**YOUR GOAL**
Check every line below for the word "target" and copy each one that has it.

[DATA TO EXAMINE]

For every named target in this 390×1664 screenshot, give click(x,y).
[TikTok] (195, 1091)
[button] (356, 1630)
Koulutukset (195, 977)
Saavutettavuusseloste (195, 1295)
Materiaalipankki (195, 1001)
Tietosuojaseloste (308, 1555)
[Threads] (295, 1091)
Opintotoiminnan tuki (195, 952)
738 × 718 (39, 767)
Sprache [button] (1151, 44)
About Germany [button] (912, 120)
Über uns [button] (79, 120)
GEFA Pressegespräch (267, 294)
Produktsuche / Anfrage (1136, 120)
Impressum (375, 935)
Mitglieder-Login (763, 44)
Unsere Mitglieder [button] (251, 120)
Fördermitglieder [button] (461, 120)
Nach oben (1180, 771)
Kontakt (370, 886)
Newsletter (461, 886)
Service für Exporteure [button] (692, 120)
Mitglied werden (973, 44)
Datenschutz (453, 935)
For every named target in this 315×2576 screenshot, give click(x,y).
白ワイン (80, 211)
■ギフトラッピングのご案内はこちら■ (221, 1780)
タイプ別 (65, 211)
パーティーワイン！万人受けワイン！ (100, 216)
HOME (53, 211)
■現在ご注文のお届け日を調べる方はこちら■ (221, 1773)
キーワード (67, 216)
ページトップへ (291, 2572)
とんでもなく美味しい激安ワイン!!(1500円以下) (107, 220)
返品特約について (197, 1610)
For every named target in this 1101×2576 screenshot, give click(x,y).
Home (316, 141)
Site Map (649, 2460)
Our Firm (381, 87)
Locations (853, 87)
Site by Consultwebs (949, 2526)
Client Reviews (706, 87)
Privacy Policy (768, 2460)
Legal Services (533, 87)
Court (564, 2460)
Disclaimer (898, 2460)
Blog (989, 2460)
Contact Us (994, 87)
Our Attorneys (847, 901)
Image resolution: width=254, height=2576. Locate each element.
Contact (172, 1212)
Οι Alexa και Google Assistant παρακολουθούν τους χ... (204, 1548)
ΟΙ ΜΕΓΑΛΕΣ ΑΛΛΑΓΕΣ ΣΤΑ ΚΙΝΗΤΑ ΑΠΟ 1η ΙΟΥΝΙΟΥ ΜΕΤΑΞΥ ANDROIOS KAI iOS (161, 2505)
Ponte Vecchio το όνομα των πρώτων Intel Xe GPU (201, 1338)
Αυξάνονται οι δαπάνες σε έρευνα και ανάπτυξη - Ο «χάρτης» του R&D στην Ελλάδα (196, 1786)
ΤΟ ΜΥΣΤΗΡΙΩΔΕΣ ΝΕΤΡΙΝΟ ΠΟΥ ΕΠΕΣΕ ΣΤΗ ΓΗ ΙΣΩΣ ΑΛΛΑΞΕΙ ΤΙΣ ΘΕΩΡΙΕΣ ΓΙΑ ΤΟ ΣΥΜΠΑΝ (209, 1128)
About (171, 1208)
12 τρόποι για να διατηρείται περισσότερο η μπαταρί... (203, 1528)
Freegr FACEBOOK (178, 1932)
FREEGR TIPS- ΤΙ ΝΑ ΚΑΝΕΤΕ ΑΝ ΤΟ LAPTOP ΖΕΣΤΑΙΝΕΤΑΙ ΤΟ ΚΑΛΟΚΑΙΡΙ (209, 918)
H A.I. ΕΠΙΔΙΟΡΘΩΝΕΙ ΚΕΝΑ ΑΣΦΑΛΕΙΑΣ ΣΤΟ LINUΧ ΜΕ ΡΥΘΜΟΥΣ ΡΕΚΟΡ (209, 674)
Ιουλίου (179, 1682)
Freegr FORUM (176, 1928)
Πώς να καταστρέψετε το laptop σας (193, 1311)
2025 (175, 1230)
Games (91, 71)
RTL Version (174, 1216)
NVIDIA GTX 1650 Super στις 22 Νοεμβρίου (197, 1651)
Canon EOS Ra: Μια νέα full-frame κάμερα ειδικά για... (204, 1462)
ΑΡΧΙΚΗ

[/DATA TO EXAMINE]

**TASK ANSWER**
For every named target in this 390×1664 screenshot, give click(x,y).
For every named target in this 315×2576 screenshot, give click(x,y).
For every named target in this 1101×2576 screenshot, give click(x,y).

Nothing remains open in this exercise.